> **Text excerpt**:
____

The @Lovelace1842 citation key isn't parsed and appears in the table:

image

Quarto has the ability to treat specific text as Markdown, though, if you wrap it in an element with a data-qmd attribute set. A td element containing this should render as an actual citation:

<td> <span data-qmd="@Lovelace1842"></span> </td>

This is an issue with all table-making packages (see here for a discussion about it at Quarto quarto-dev/quarto-cli#3340). {gt} has it fixed and there's an open issue at {knitr} for it, with more details too: yihui/knitr#2289


I don't know the best way to handle this with {tinytable} though. format_tt(..., markdown = TRUE) uses the {markdown} package to convert to HTML rather than Quarto, and that's great.


One additional complication is that this also doesn't work in LaTeX, and neither does {gt}, but knitr::kable() does somehow (see quarto-dev/quarto-cli#3340 (comment)).

@vincentarelbundock

This comment was marked as outdated.

@vincentarelbundock

This comment was marked as outdated.

@vincentarelbundock
Copy link
Owner

OK, I figured this out.

Proof of concept with bad user interface:

https://vincentarelbundock.github.io/tinytable/vignettes/tinytable.html#quarto-data-processing

Background on two issues:

  1. Quarto normally does a ton of pre-processing on all tables. By default, tinytable disables that pre-processing, because it breaks a bunch of features.

____

Stored items from a collection:
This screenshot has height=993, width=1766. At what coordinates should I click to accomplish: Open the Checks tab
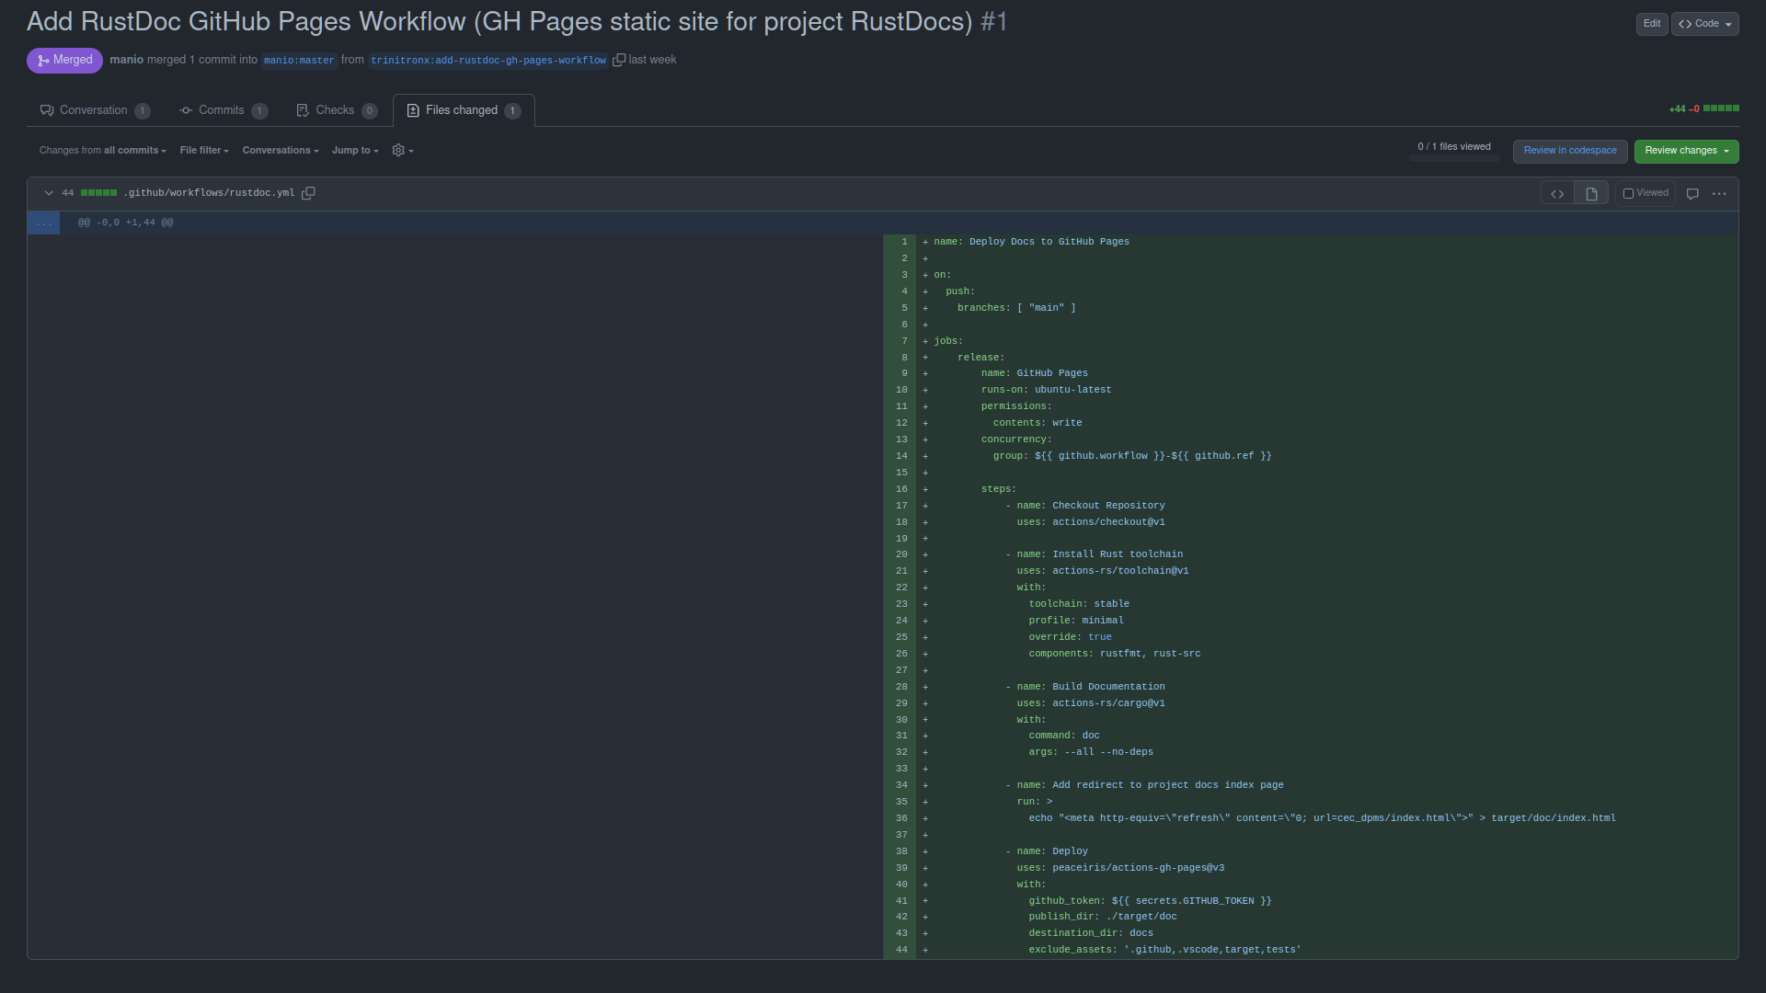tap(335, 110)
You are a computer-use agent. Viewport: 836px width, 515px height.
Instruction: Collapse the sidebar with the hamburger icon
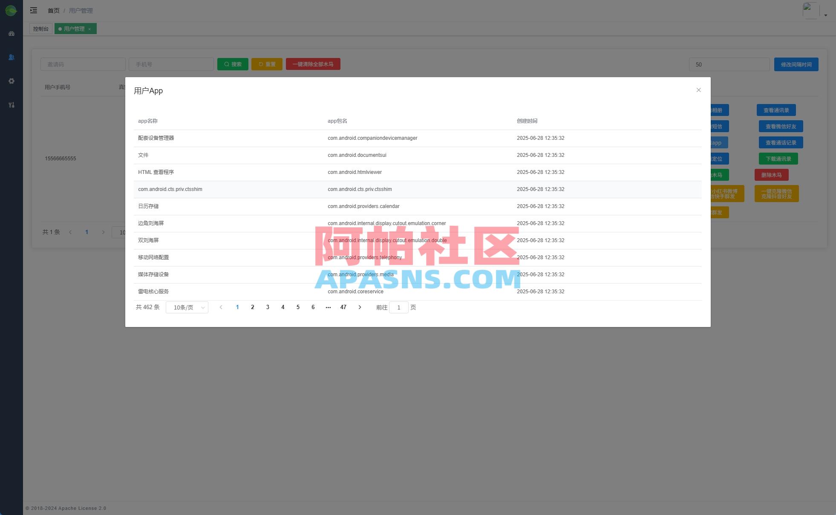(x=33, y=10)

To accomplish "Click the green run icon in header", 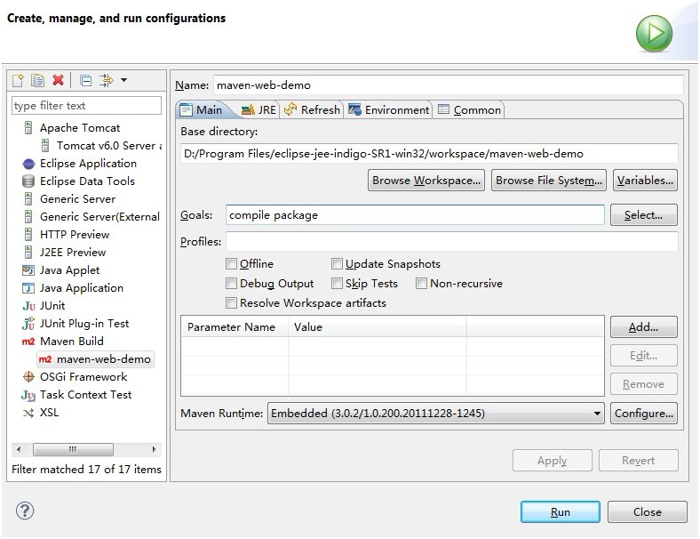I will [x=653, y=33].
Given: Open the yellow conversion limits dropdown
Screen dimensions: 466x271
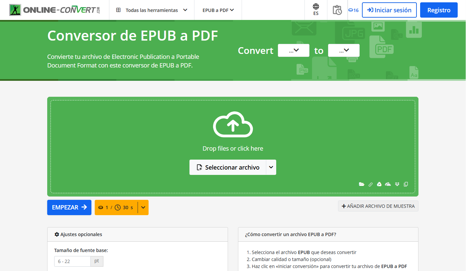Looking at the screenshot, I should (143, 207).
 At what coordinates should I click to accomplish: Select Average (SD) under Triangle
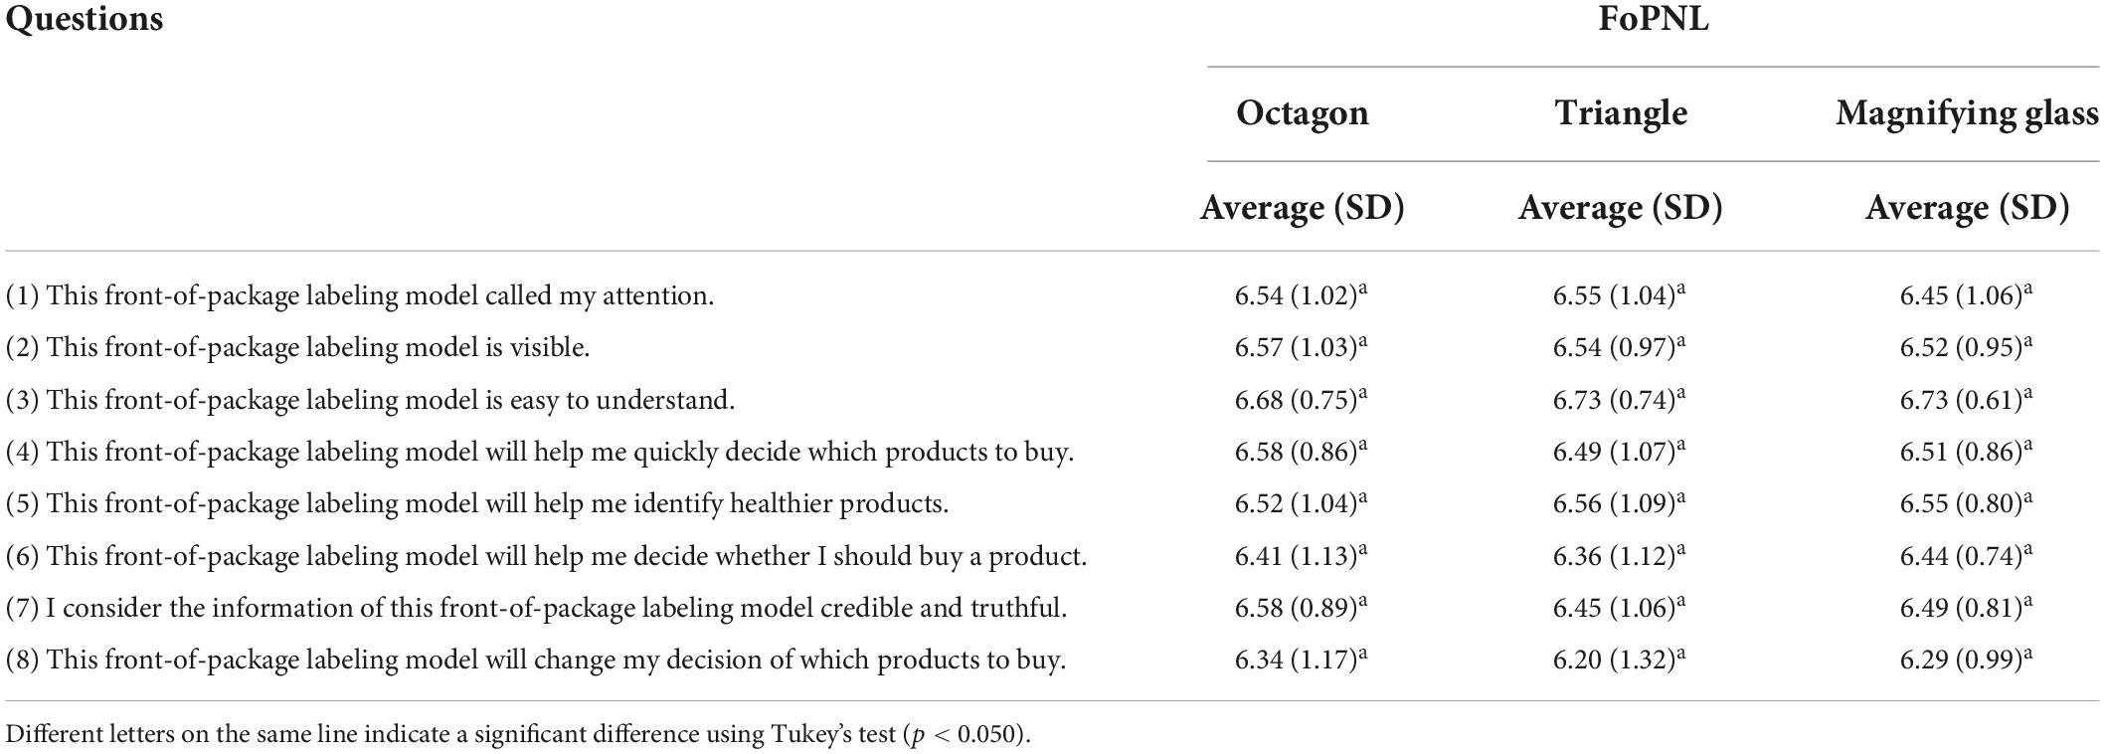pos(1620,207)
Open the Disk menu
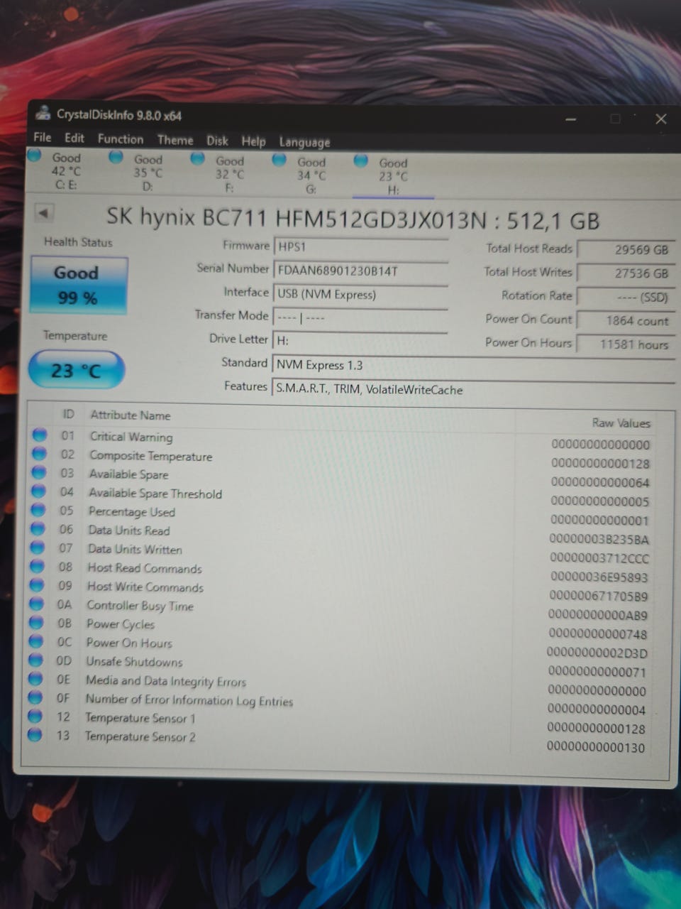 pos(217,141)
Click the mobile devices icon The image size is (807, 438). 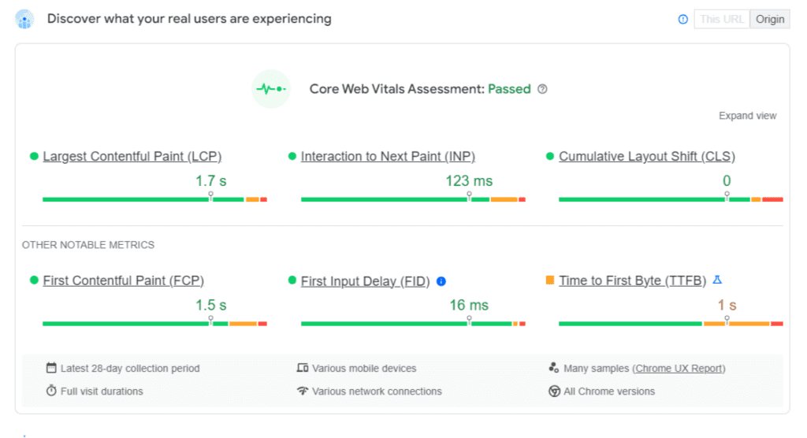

____

> **Short task**:
Could you update the passage of the table citation discussion that opens with "One additional complication" and closes with "(see quarto-dev/quarto-cli#3340 (comment)).", swapping "LaTeX" for "Word"?

> **Written response**:
One additional complication is that this also doesn't work in Word, and neither does {gt}, but knitr::kable() does somehow (see quarto-dev/quarto-cli#3340 (comment)).